:: WORK TO BE COMPLETED ::
Return the full listing, character for character.

:: INPUT MATERIAL ::
• • • •

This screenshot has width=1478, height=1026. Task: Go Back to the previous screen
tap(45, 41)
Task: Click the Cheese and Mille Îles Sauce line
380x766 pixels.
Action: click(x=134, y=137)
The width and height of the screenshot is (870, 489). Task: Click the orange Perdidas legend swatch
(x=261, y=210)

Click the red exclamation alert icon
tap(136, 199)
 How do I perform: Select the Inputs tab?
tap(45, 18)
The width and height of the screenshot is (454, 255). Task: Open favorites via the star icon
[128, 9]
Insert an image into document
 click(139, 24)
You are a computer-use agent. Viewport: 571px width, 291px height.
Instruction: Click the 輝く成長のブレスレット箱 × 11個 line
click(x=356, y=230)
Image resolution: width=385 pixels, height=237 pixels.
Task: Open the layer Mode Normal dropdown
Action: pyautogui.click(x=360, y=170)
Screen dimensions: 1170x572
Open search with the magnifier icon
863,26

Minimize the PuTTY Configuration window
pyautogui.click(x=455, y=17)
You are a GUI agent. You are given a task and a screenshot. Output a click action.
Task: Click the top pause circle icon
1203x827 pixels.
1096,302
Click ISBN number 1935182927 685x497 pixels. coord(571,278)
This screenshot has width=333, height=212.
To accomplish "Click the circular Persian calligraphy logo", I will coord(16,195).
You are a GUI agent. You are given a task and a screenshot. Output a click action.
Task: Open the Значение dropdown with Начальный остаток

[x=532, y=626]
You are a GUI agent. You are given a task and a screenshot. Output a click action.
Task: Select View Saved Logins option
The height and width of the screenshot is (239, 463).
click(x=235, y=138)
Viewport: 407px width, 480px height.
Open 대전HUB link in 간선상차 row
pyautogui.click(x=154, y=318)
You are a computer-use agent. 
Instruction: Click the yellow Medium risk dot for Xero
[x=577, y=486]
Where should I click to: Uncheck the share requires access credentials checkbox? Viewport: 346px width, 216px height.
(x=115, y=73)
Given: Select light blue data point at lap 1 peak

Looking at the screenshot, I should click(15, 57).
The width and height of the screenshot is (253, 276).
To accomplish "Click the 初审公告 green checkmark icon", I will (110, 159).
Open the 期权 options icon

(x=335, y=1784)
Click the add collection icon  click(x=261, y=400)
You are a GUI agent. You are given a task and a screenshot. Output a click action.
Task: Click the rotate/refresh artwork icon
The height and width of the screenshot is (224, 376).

• • • •

:: YOUR SOLUTION ::
This screenshot has width=1478, height=1026. Task: Go Back to the previous screen
tap(45, 41)
Task: Click the Cheese and Mille Îles Sauce line
380x766 pixels.
Action: click(x=134, y=137)
The width and height of the screenshot is (870, 489). Task: Click the orange Perdidas legend swatch
(x=261, y=210)

Click the red exclamation alert icon
tap(136, 199)
 How do I perform: Select the Inputs tab?
tap(45, 18)
The width and height of the screenshot is (454, 255). Task: Open favorites via the star icon
[128, 9]
Insert an image into document
 click(139, 24)
You are a computer-use agent. Viewport: 571px width, 291px height.
Instruction: Click the 輝く成長のブレスレット箱 × 11個 line
click(x=356, y=230)
Image resolution: width=385 pixels, height=237 pixels.
Task: Open the layer Mode Normal dropdown
Action: pyautogui.click(x=360, y=170)
Screen dimensions: 1170x572
Open search with the magnifier icon
863,26

Minimize the PuTTY Configuration window
pyautogui.click(x=455, y=17)
You are a GUI agent. You are given a task and a screenshot. Output a click action.
Task: Click the top pause circle icon
1203x827 pixels.
1096,302
Click ISBN number 1935182927 685x497 pixels. coord(571,278)
This screenshot has width=333, height=212.
To accomplish "Click the circular Persian calligraphy logo", I will coord(16,195).
You are a GUI agent. You are given a task and a screenshot. Output a click action.
Task: Open the Значение dropdown with Начальный остаток

[x=532, y=626]
You are a GUI agent. You are given a task and a screenshot. Output a click action.
Task: Select View Saved Logins option
The height and width of the screenshot is (239, 463).
click(x=235, y=138)
Viewport: 407px width, 480px height.
Open 대전HUB link in 간선상차 row
pyautogui.click(x=154, y=318)
You are a computer-use agent. 
Instruction: Click the yellow Medium risk dot for Xero
[x=577, y=486]
Where should I click to: Uncheck the share requires access credentials checkbox? Viewport: 346px width, 216px height.
(x=115, y=73)
Given: Select light blue data point at lap 1 peak

Looking at the screenshot, I should click(15, 57).
The width and height of the screenshot is (253, 276).
To accomplish "Click the 初审公告 green checkmark icon", I will (110, 159).
Open the 期权 options icon

(x=335, y=1784)
Click the add collection icon  click(x=261, y=400)
You are a GUI agent. You are given a task and a screenshot. Output a click action.
Task: Click the rotate/refresh artwork icon
The height and width of the screenshot is (224, 376).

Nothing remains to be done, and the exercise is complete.